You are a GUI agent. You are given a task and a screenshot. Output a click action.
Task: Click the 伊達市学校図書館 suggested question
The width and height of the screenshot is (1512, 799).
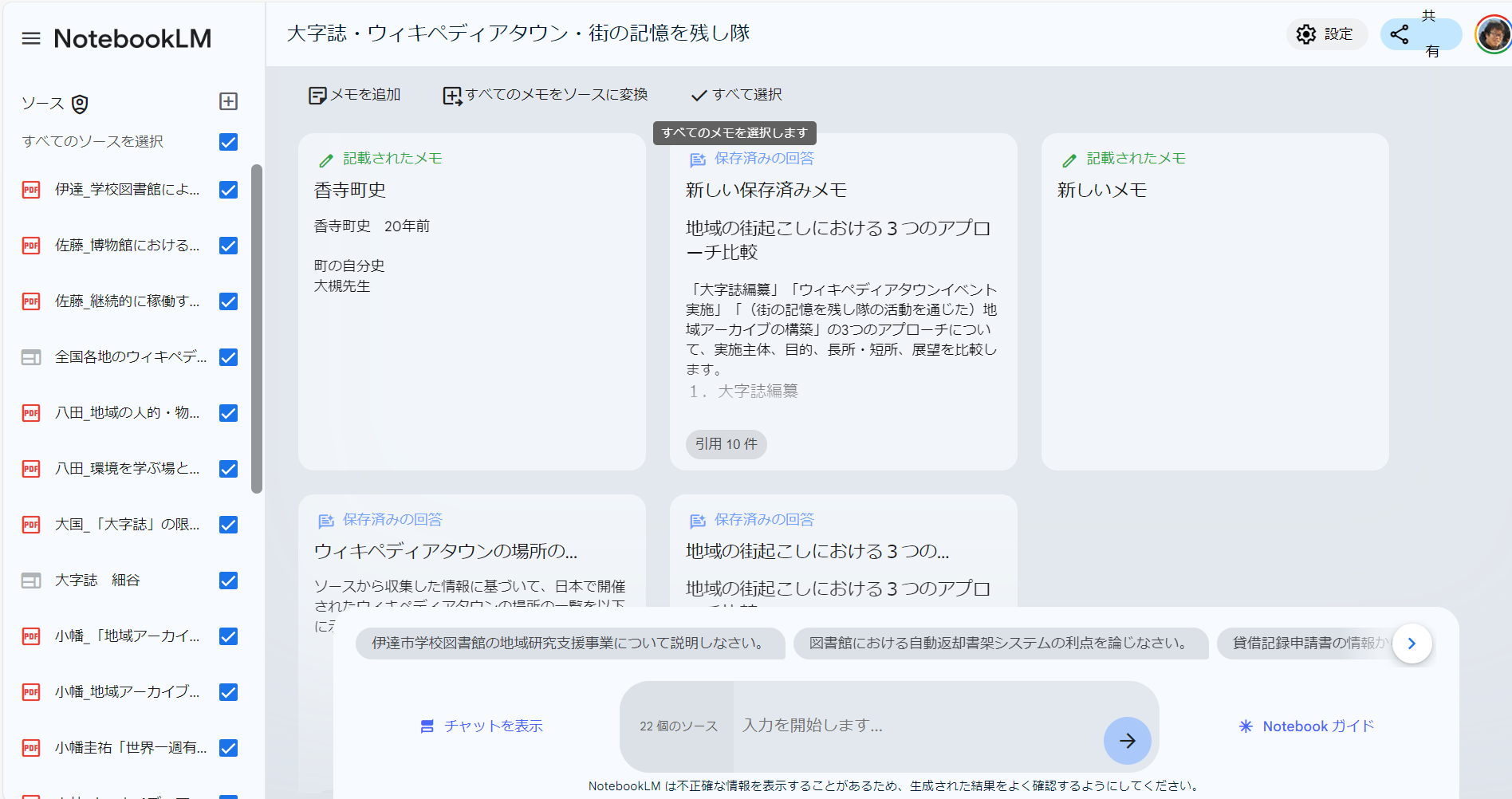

--

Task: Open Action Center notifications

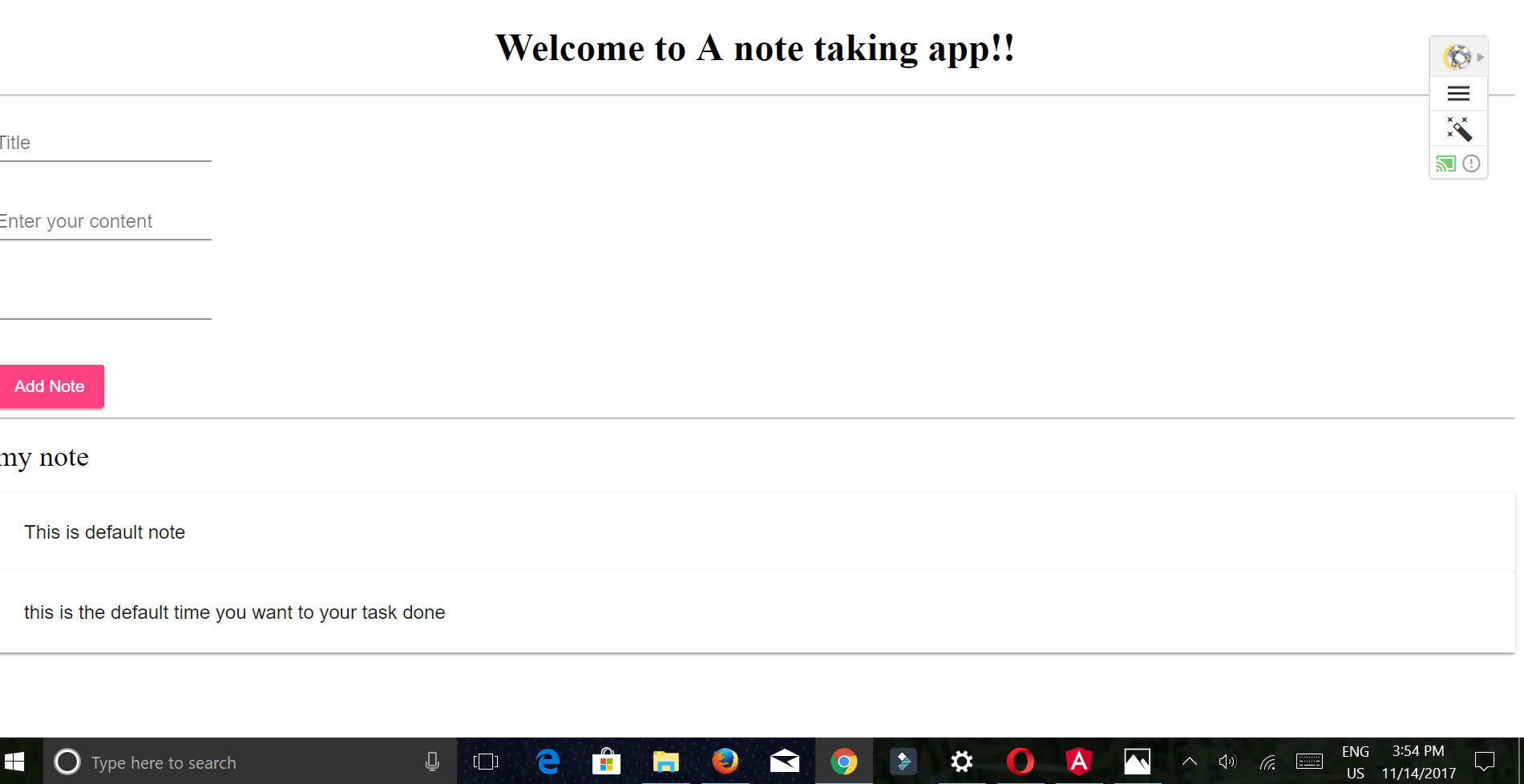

...

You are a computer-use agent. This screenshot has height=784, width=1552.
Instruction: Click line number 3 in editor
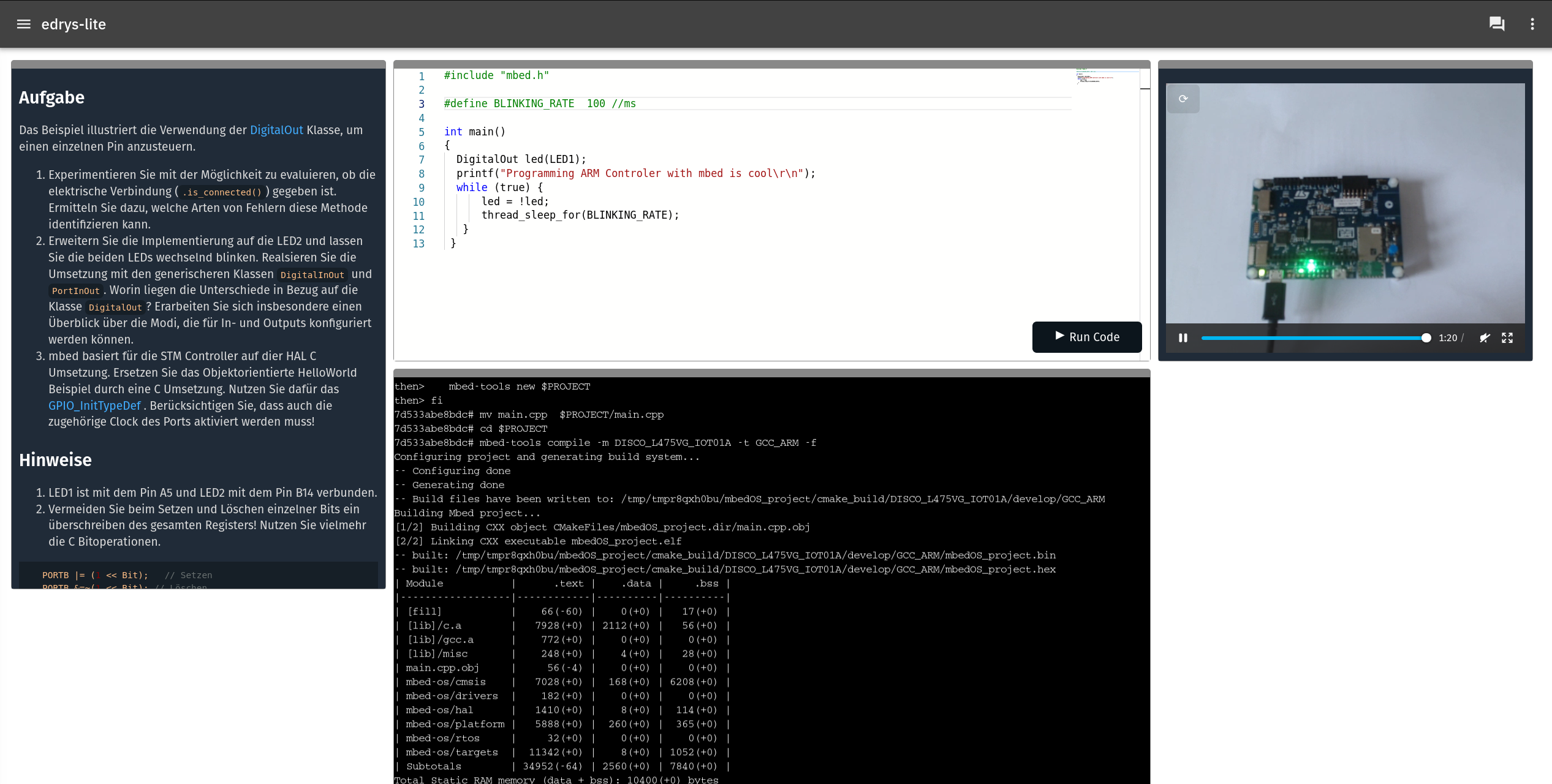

→ **The problem**: Set down, exactly as they appear above, all lines from the one that has "Task: Click the 伊達市学校図書館 suggested question" down to the one that has "The width and", including those two and no others.

→ **Task answer**:
Task: Click the 伊達市学校図書館 suggested question
The width and height of the screenshot is (1512, 799).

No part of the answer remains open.